• [EXERCISE OBJECTIVE]: First find the line with "You are a computer-use agent.", then reproduce it and all following lines of the data to the end, exactly and with no pictures, adding nothing.

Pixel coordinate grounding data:
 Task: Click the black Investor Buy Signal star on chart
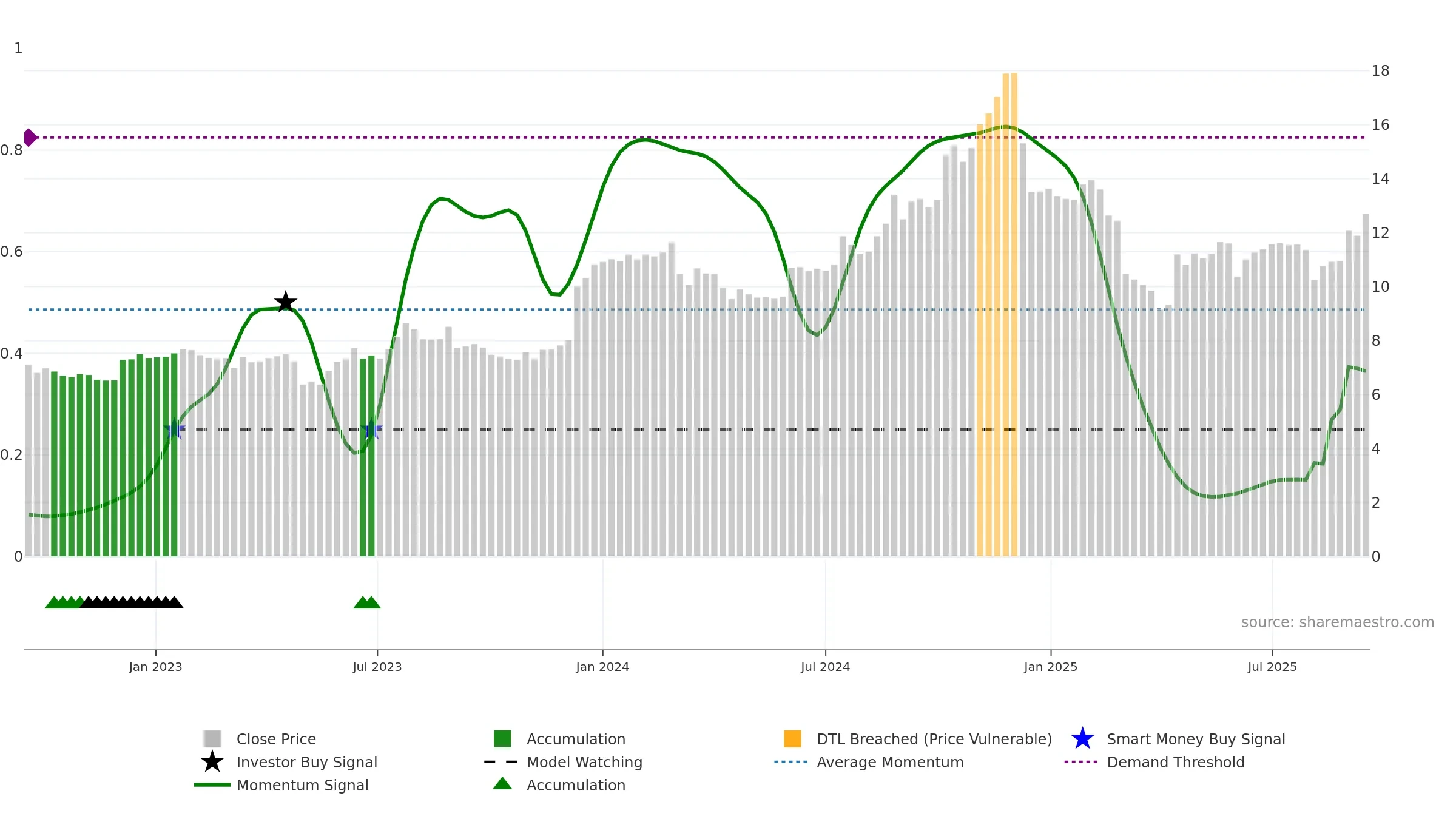pos(286,302)
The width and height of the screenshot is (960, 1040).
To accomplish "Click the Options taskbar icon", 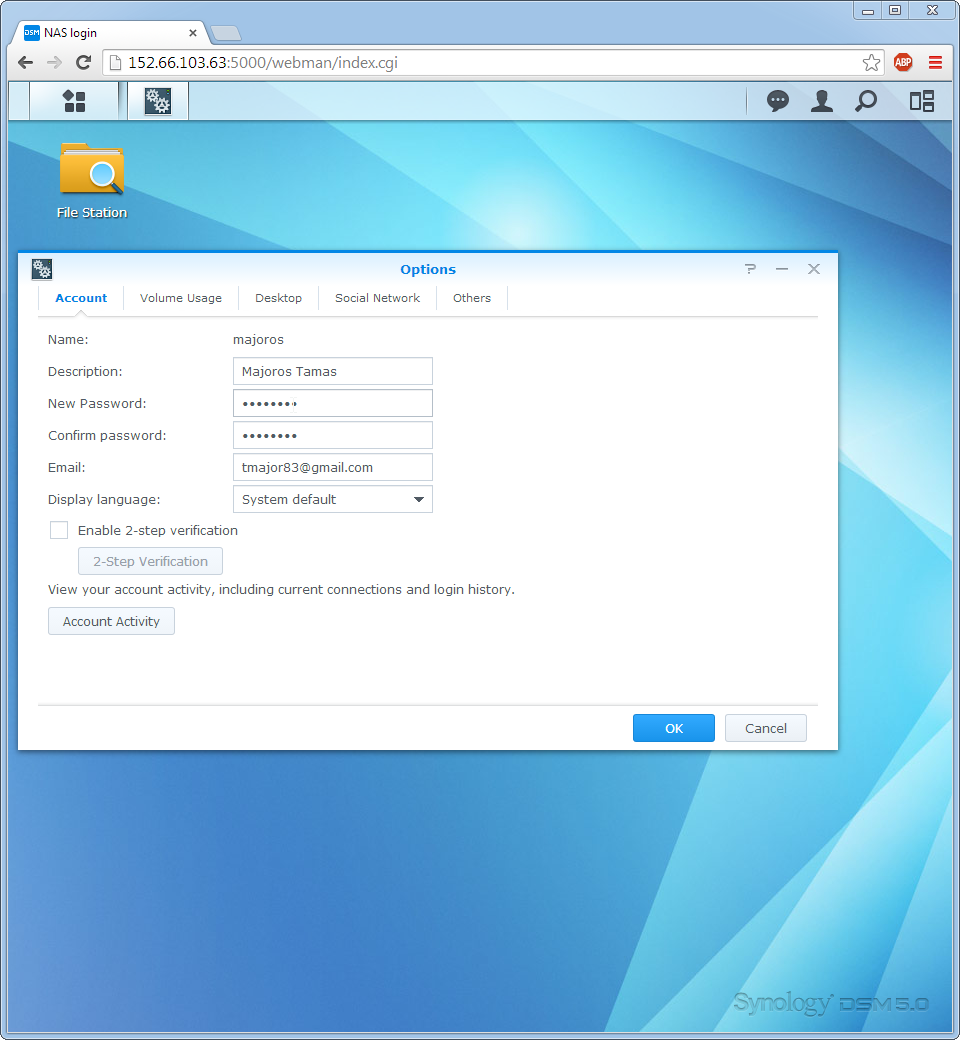I will click(158, 101).
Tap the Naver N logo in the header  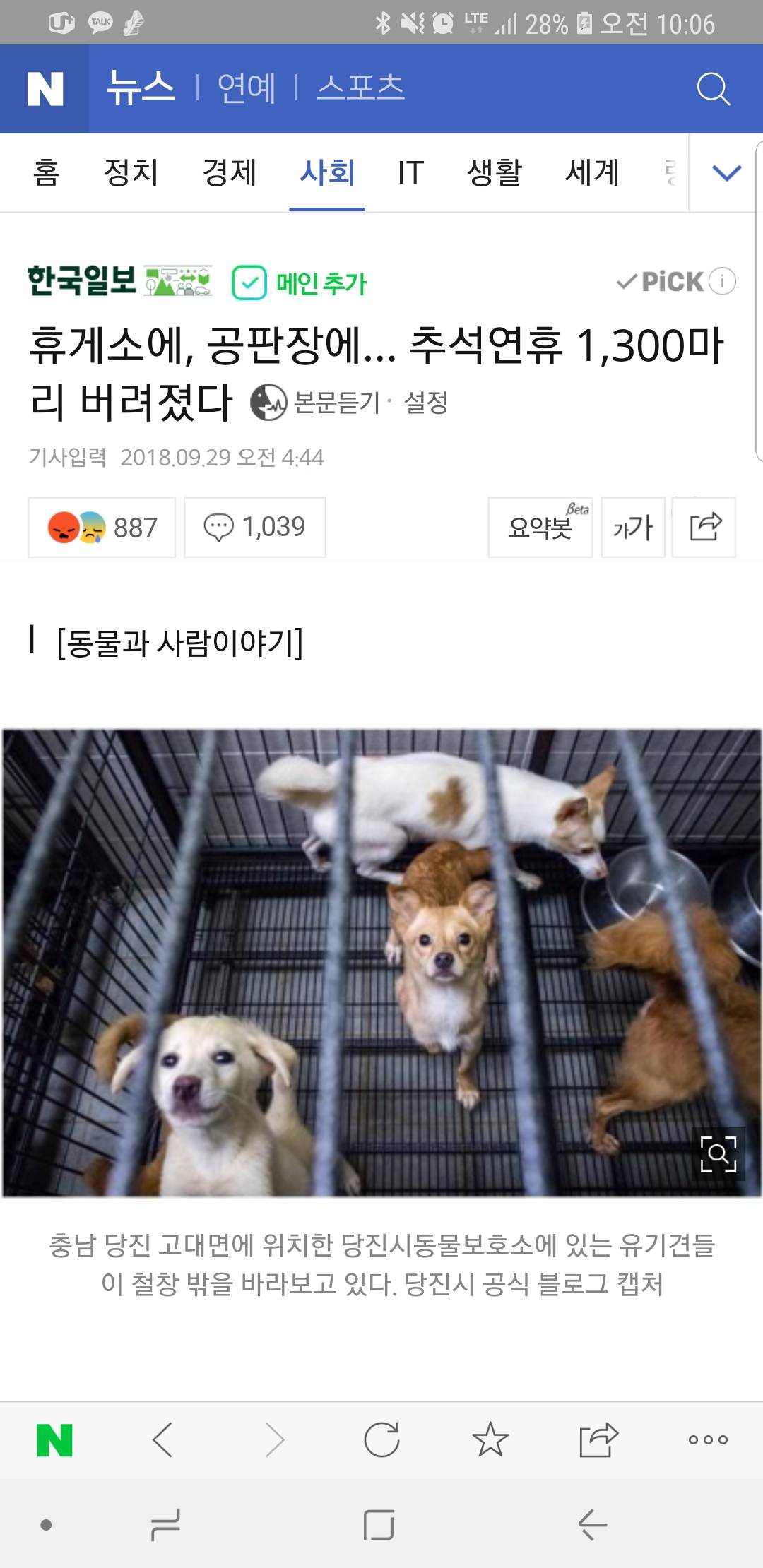pos(45,89)

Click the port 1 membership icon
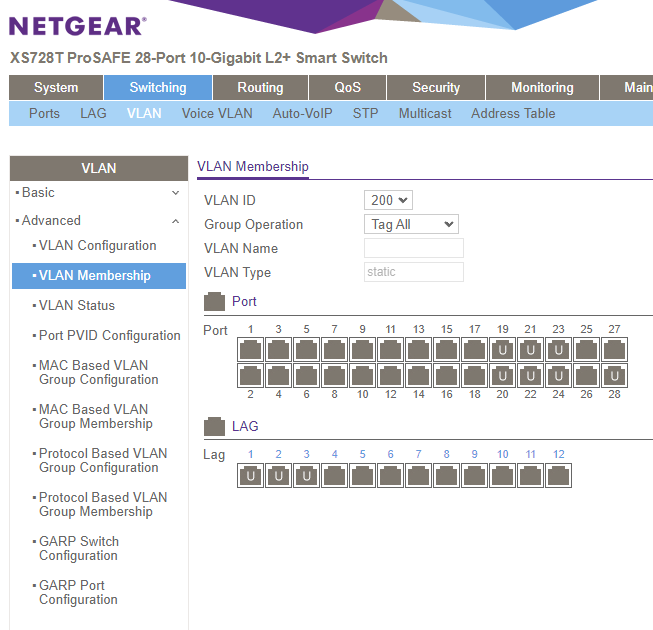tap(250, 350)
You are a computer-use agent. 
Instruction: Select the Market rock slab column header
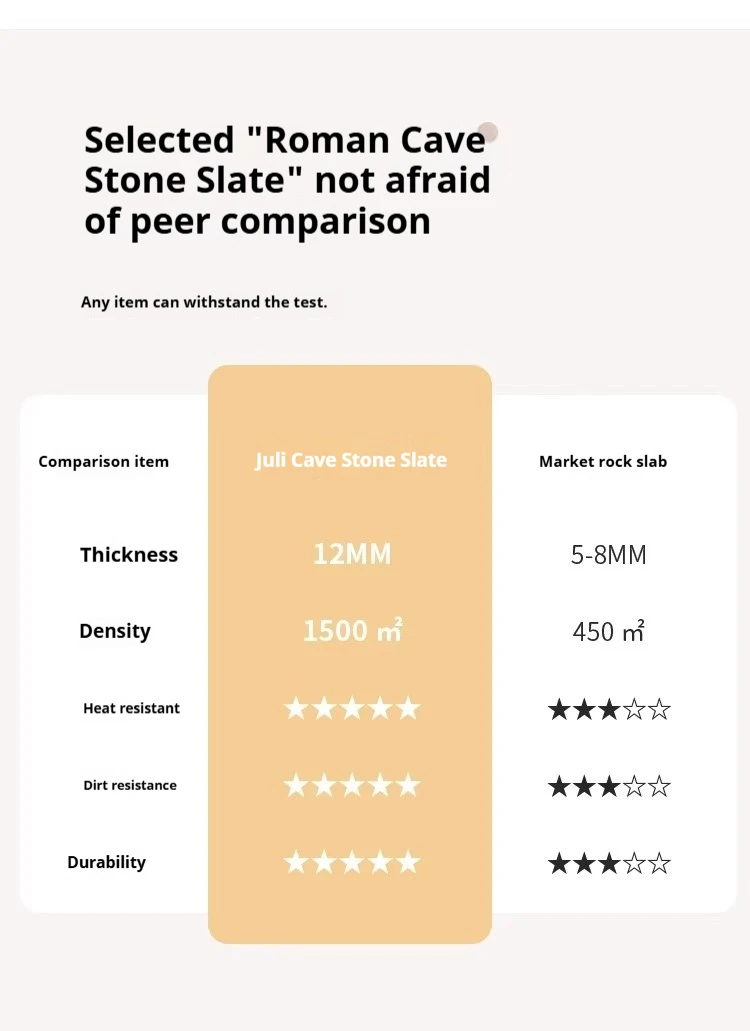coord(603,462)
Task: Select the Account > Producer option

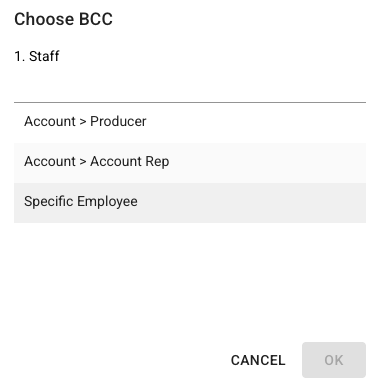Action: (190, 123)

• [ANSWER TO THIS TASK]:
You are a computer-use agent. 
Instruction: Select the Market rock slab column header
coord(603,462)
Task: Select the Account > Producer option

Action: (190, 123)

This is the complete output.